Diese Welt zwischen Beichtstuhl und Stammtisch hat es so richtig in sich. Wie soll ich das nennen: es ist ungefähr das Gegenteil einer Romantisierung dieser abgelegenen Bergwelt. Teilweise ist es wirklich krass. Als roter Faden zieht sich der etwas rätselhafte Unfalltod eines kleinen Jungen durch die Geschichte. Wobei auch hier so einiges offen bleibt.

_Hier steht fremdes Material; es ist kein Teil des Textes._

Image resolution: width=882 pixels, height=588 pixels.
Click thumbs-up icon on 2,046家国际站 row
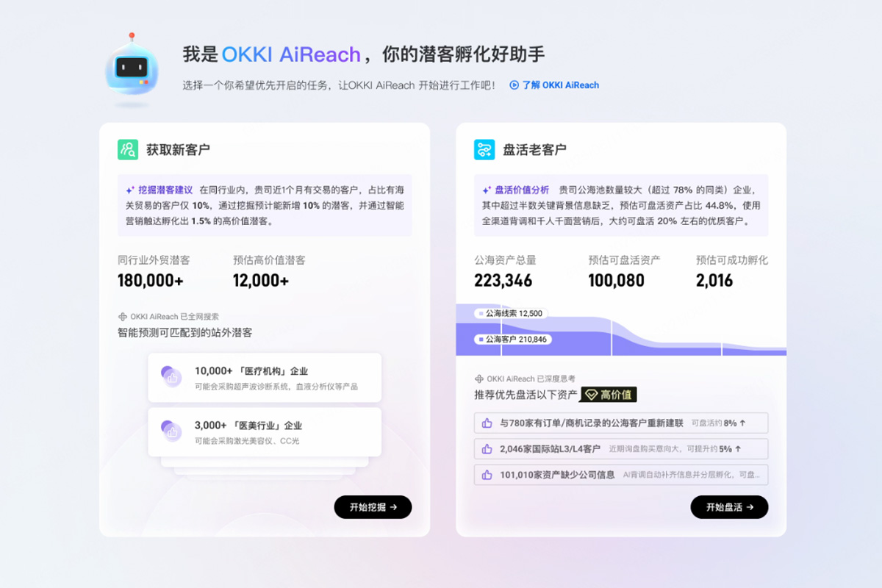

Den Erzählstil finde ich auch recht besonders. Einerseits passt der literarische Schreibstil meiner Meinung nach nicht zu der elfjährigen Erzählerin. Trotzdem ist da sowas Kindliches, lakonisches in der Erzählweise, das ich sehr interessant finde. Positiv empfand ich ebenfalls die starke Anlehnung an den kärntner Dialekt mit unzähligen speziellen Ausdrücken. So kommt doch eine gute Prise Lokalkolorit in die Geschichte.
Insgesamt ist das sowohl inhaltlich als auch sprachlich eine ziemlich sperrige Angelegenheit. Auch wenn eine gewisse Faszination vorhanden ist, ist es für mich dennoch keine runde Sache. Irgendetwas passt hier nicht.